This idea generally involves an expandable mobile devices apparatus
for modifying directionality of an antenna array. For example, a
mobile device, such as a mobile phone or a head-mountable device
(HMD), may have an expandable structure, which, when expanded, adds
a third dimension to a two-dimensional antenna array, and thus
converts the antenna array from an omnidirectional antenna to a
directional antenna.
The mobile device 500 is provided with a two-dimensional antenna
array 506. In some embodiments, the two-dimensional antenna array
506 may include an antenna element that is oriented along the
x-axis and multiple antenna elements that are oriented along the
y-axis, as shown in FIG. 5. In other embodiments, other antenna
configurations are possible for the two-dimensional antenna array
506. Note that the two-dimensional antenna array 506 can include a
different number of antenna elements and/or a different
configuration of antenna elements.
The mobile device 500 is also provided with several expandable
antenna elements 508a-508d. Each of the expandable antenna elements
508a-508d is adapted to expand or contract, respectively, as the
inner 504 and outer 502 portions of the mobile device 500 slide
relative to one another. Thus, as shown in FIG. 5, because the
mobile device 500 is in the contracted position, the expandable
antenna elements 508a-508d are relatively contracted. As a result,
the mobile device 500 has a relatively small amount of
directionality along the z-axis.
In contrast, as shown in FIG. 5 with respect to mobile device 550
in the expanded position, the expandable antenna elements 558a-558c
are relatively expanded. As a result of the expansion of the
antenna elements 558a-558d, the mobile device 550 can provide an
increased amount of directionality along the z-axis. The antenna
elements may expand based on a sliding antenna structure. For
example, when the mobile device is expanded, the antenna elements
may slide into a second position. In another embodiment, the
antenna elements may expand based on a folding antenna structure.

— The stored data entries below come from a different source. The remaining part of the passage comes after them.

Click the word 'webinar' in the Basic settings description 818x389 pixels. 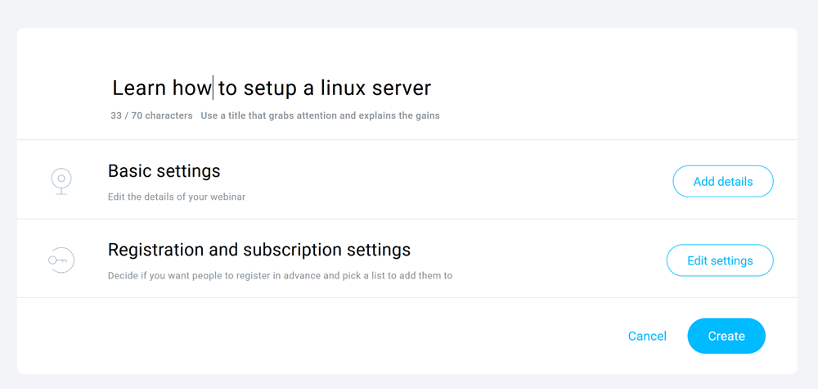coord(228,197)
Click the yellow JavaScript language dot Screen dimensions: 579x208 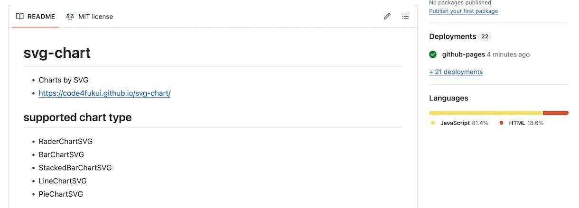coord(433,123)
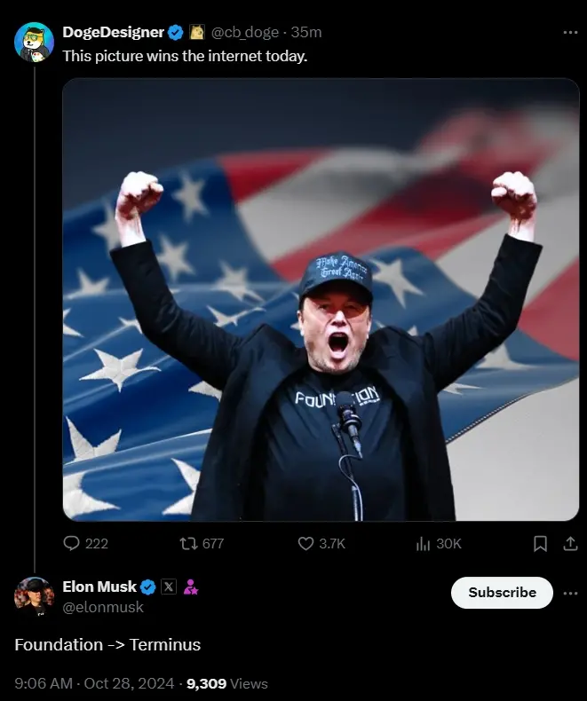The width and height of the screenshot is (587, 701).
Task: Click the 35m post timestamp
Action: pyautogui.click(x=306, y=32)

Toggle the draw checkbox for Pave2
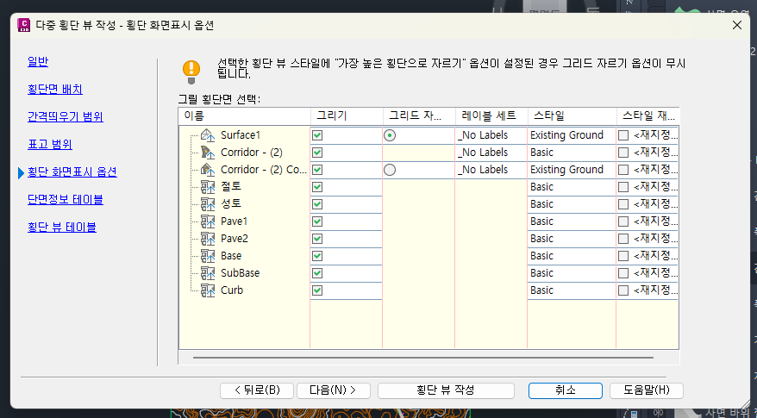[x=317, y=239]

When the mobile device is expanded, the antenna elements may be
unfolded into a second position. Other methods of expanding
elements may be used as well.
Thus, in some embodiments, mobile device 500 may be able to
communicate in an omnidirectional fashion. For example, the gain of
an omnidirectional antenna may be relatively the same depending on
the direction. In yet another example, the gain of an
omnidirectional antenna may be relatively the same depending on the
direction within an omnidirectional plane. However, mobile device
550 may be able to communicate in a more directed fashion.
For example, the gain of a directed antenna may be increased (as
compared to the omnidirectional antenna) in a specific direction.

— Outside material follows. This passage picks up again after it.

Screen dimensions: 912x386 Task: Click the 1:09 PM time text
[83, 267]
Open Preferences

Further, the gain will be reduced (as compared to the
omnidirectional antenna) when not in the specific direction of the
gain increase. The gain of an antenna array is a function of the
directionality of the antenna array. Additionally, the gain (and
directionality) may be measured based on the radiation pattern of
the antenna. The radiation pattern is a mapping of the amplitude of
the gain of the antenna as a function of the direction of a
signal.
There is a correlation between the directionality of the mobile
devices 500 and 550 and the gain of the apparatus in a given
direction. In particular, as the directionality of the antenna
elements 550a-550d (or 558a-558d) in the z-direction increases, so
too does the gain in that direction. As a consequence, in a
contracted state, when appropriately dimensioned, the antenna
apparatus 500 can be configured to operate in a normal mode,
receiving signals in a range that is regulated by regulatory
agencies, such as the Federal Communications Commission (FCC).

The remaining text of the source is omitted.